SC: They are very useful for community-based documenters. I am not only creating new recordings. I am also integrating them into various Wikipedia articles, enriching them with authentic audio-visual evidence from the community. This improves both the depth and credibility of those articles. I also contribute those materials to Wikisource and Wikidata. Subtitling in Eastern Tharu, Nepali, and English makes the content accessible to my own community as well as to people who do not speak Tharu but are interested in the knowledge. I call this the “media multiplier” effect—a single recording on one platform multiplies its impact across several platforms.
RV: Wikimedia projects usually avoid “original research.” Yet oral documentation like yours often contains primary knowledge that is not written anywhere else. How do you see the value of these recordings in relation to academic citation and GLAM collaborations?

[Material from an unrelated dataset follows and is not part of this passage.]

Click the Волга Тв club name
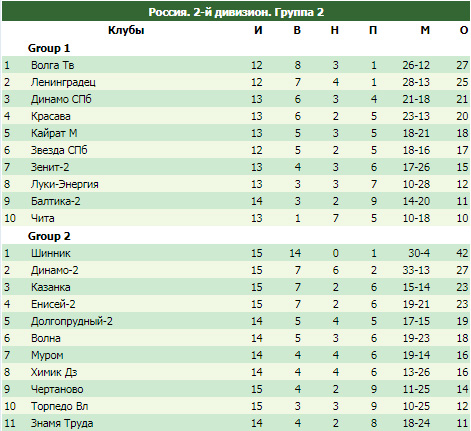Screen dimensions: 471x431 pyautogui.click(x=52, y=65)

SC: Often, when audio or video is uploaded to Wikimedia Commons, it only says this is the language spoken in this clip. But the actual knowledge spoken in the clip matters. I hope we archive the material properly and credit the documenters, so that future writers and researchers can use and cite such knowledge. If community members know their work will be cited and recognized, they are more likely to spend time documenting, transcribing, and annotating. It also means that the community’s own interpretations and explanations enter the record, not just the interpretations of external researchers.
RV: You mentioned concerns about how community knowledge is used. What kind of safeguards or recognition are needed to document and share the Tharu community’s knowledge?

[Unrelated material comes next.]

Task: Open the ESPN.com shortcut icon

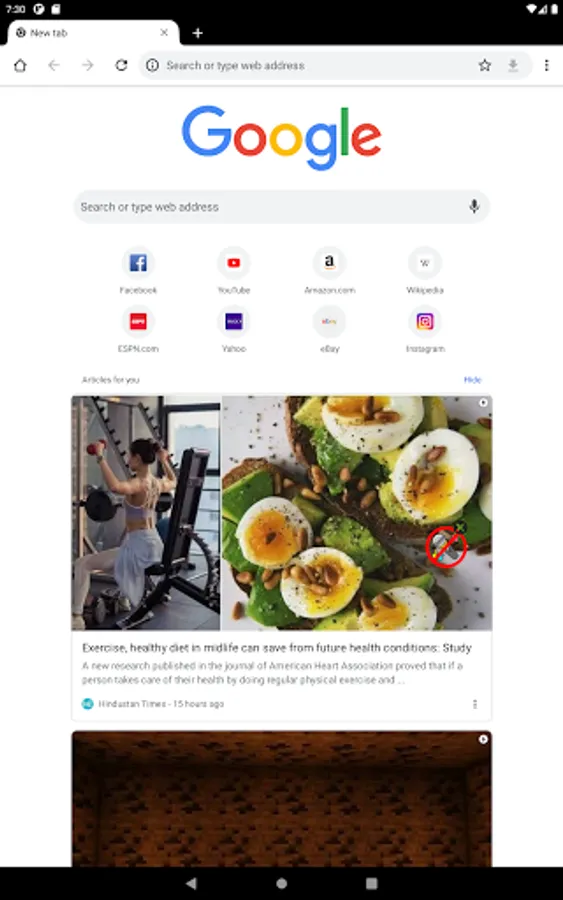Action: [138, 321]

SC: When we publish deep community knowledge—especially about medicinal practices, rituals, or other sensitive areas—we have to think carefully about where and how it is stored. The knowledge belongs to the community as a whole.
Ideally, the documentation should clearly state that this is Tharu community knowledge, recorded with consent, and that the community retains rights over reuses. If someone in the future uses our recordings, they should acknowledge that the material comes from the Tharu community and from specific healers, and follow the permissions the community has given.
RV: Looking ahead, what do you see as the long-term benefits of this documentation for the Tharu community itself?
SC: Many of our resource persons — our healers, singers, and storytellers — are growing older. Younger people in the community are often not fully aware of how rich our Indigenous culture and knowledge are. When these elders pass away without their knowledge being documented, we lose songs, healing practices, and ways of seeing the world forever. If we document these practices now, the recordings will hold knowledge for future generations. Maybe my son, or my grandchild, or any young Tharu who becomes curious about our traditions can go back to these archives and learn directly from the elders’ voices. This is not just a repository. It is a living body of knowledge kept for future generations.